Is my PTSD therapist gas-lighting me into thinking I now have a personality disorder?

You asked for help with coping mechanisms. Did your therapist ensure that you had adequate ways of coping before he started treatment?
In short, no. We never made a safety plan or discussed concretely what I should/shouldn't do.
Sometimes we touched on my current (unhealthy) coping strategies, and he'd tell me to make sure I take time to myself after an EMDR session. A few times I confided in him about my heightened need for distraction (I'd constantly play soothing TV shows in my headphones, and had a near panic attack in the grocery store when I lost reception and the show stopped playing on my phone). He just told me it's normal and don't worry about it. And we moved on.
Are you aware of the three part treatment model that includes 1) safety and stabilization 2) processing and 3) rebuilding your life/reintegrating with society, etc?

I’m getting the feeling that you were shoved into step 2 but I’ll wait for your response first.

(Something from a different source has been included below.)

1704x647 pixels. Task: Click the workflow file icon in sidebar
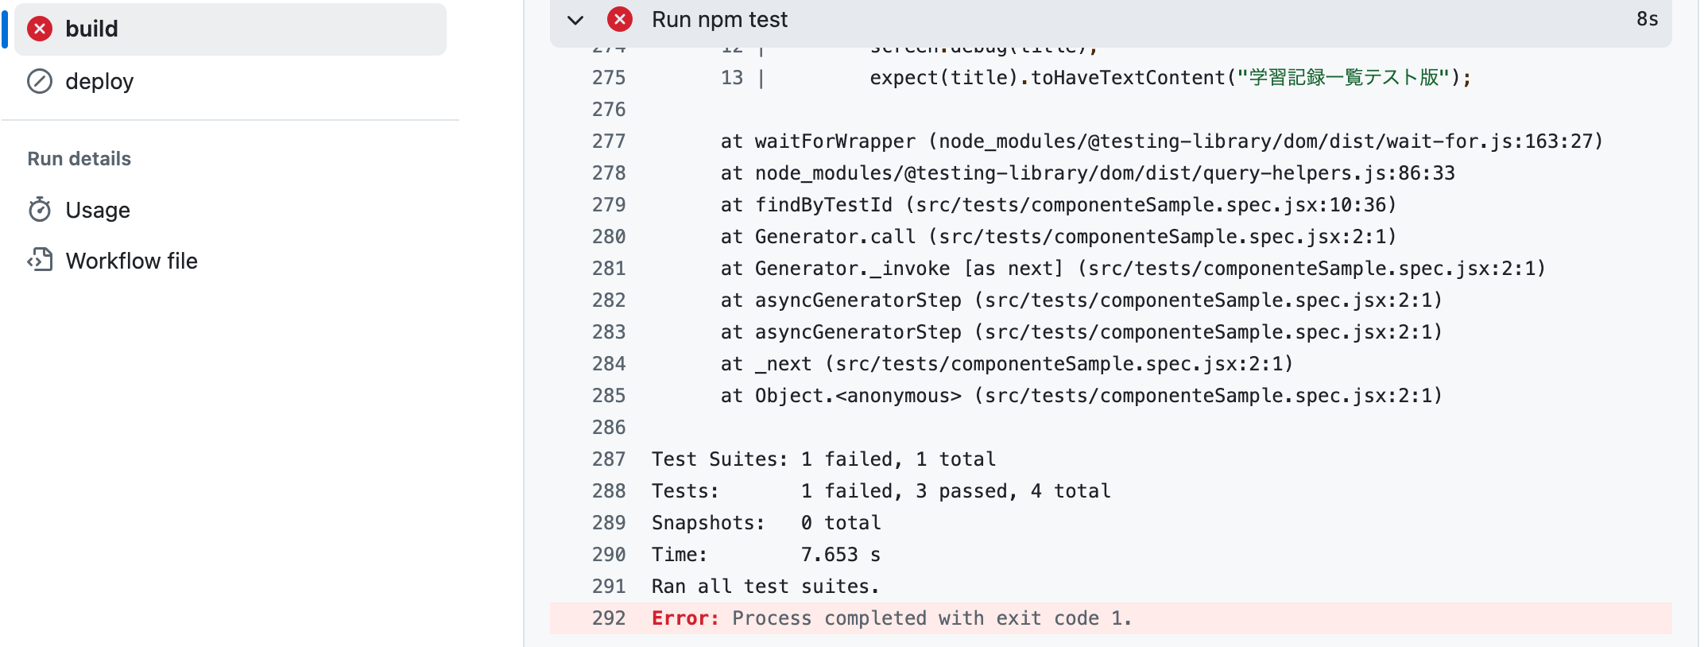click(39, 260)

Edit. The first step of treatment can literally take years before one is ready to process. It’s not something that should be skipped or rushed.
Actually not really - I've heard of this structure, but read that EMDR therapists take multiple approaches. My T didn't follow this (or even talk about it). We had one "introductory" meeting, where I explained my trauma, (the way we all do when we meet a new therapist). In fairness, in the 2nd meeting he did an explanation of "what is EMDR" (and he gave me a youtube video to watch as homework), and together we wrote a list of 5 memories we will dive into during EMDR. But I didn't feel that that was enough. After this we dived right into Memory #1.

I first expected something along the lines of: "Let's walk through what exactly you will do after we end the EMDR, and let's write that down"; "Since we're meeting virtually, let's invite your partner to join part of our session to discuss together how he can help you after a session"; etc. etc.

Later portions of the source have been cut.